One of the raciest numbers Berkeley planned for Dames never made it to the soundstage, much less past the Code's censors. Berkeley wanted Joan Blondell to perform a number about a battle between a cat and a mouse that would end with Blondell inviting all to "come up and see my pussy sometime." Wallis nixed this number completely in a memo he sent to Berkeley dated March 19, 1934: "we are accused of obscenity in our pictures enough as it is without reason, and besides there is no use besmirching the name of Berkeley with filth."

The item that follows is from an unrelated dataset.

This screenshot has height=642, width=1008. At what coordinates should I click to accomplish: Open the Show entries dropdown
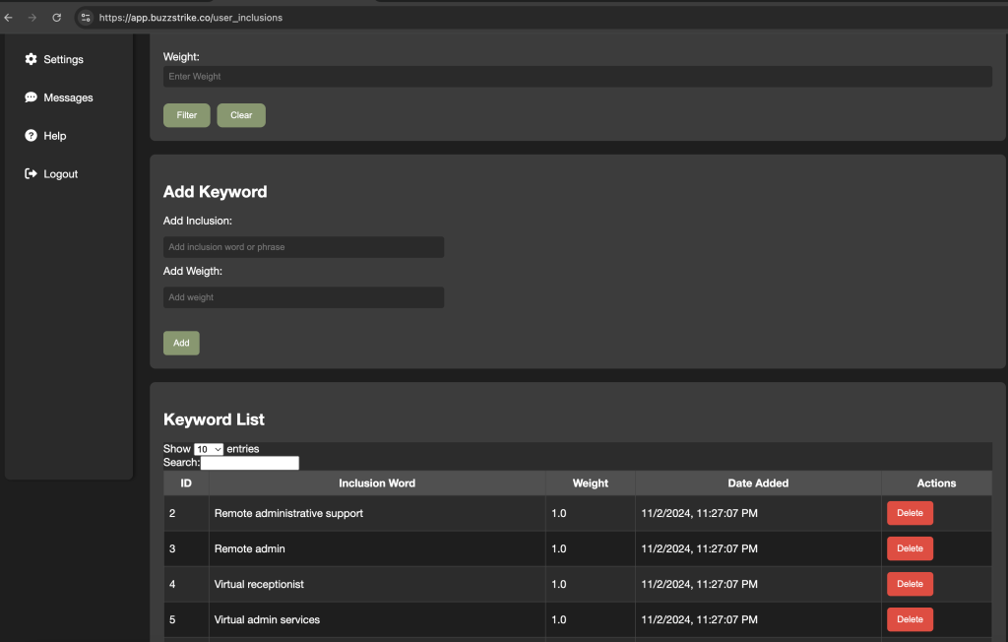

As a replacement, Berkeley devised a number with Blondell as "The Girl at the Ironing Board." Having Blondell behind an ironing board was not just an illustration of the song. At the time of shooting she was seven months pregnant and careful camerawork, handled by her husband, cinematographer George Barnes, was required to disguise her condition. All the attention on Blondell may have caused Berkeley to make a rare on-screen goof. He later recalled that after the picture opened: "over her right shoulder in the distance I see outside on the lawn where the clotheslines were hanging, one of my property men nailing up a clothesline. I had never noticed it, and no one else did until a week after the picture had opened."
Wallis put pressure on Berkeley to keep down costs, a request that caused Berkeley to bridle: "I was under pressure at the time to hurry up and finish on schedule. I could take any number I've done and elaborate on it, fifty percent more. But the front office was always thinking in terms of budget and expense."
Nevertheless, Dames is filled with great songs set to Berkeley stagings. The most famous, set to a Dick Powell-crooned "I Only Have Eyes For You," has chorus girls wearing Ruby Keeler masks, ultimately forming a giant Keeler face. The song remained a standard well into the rock 'n' roll era with hit versions by The Flamingos in the 1950's and Art Garfunkel in the 1970's.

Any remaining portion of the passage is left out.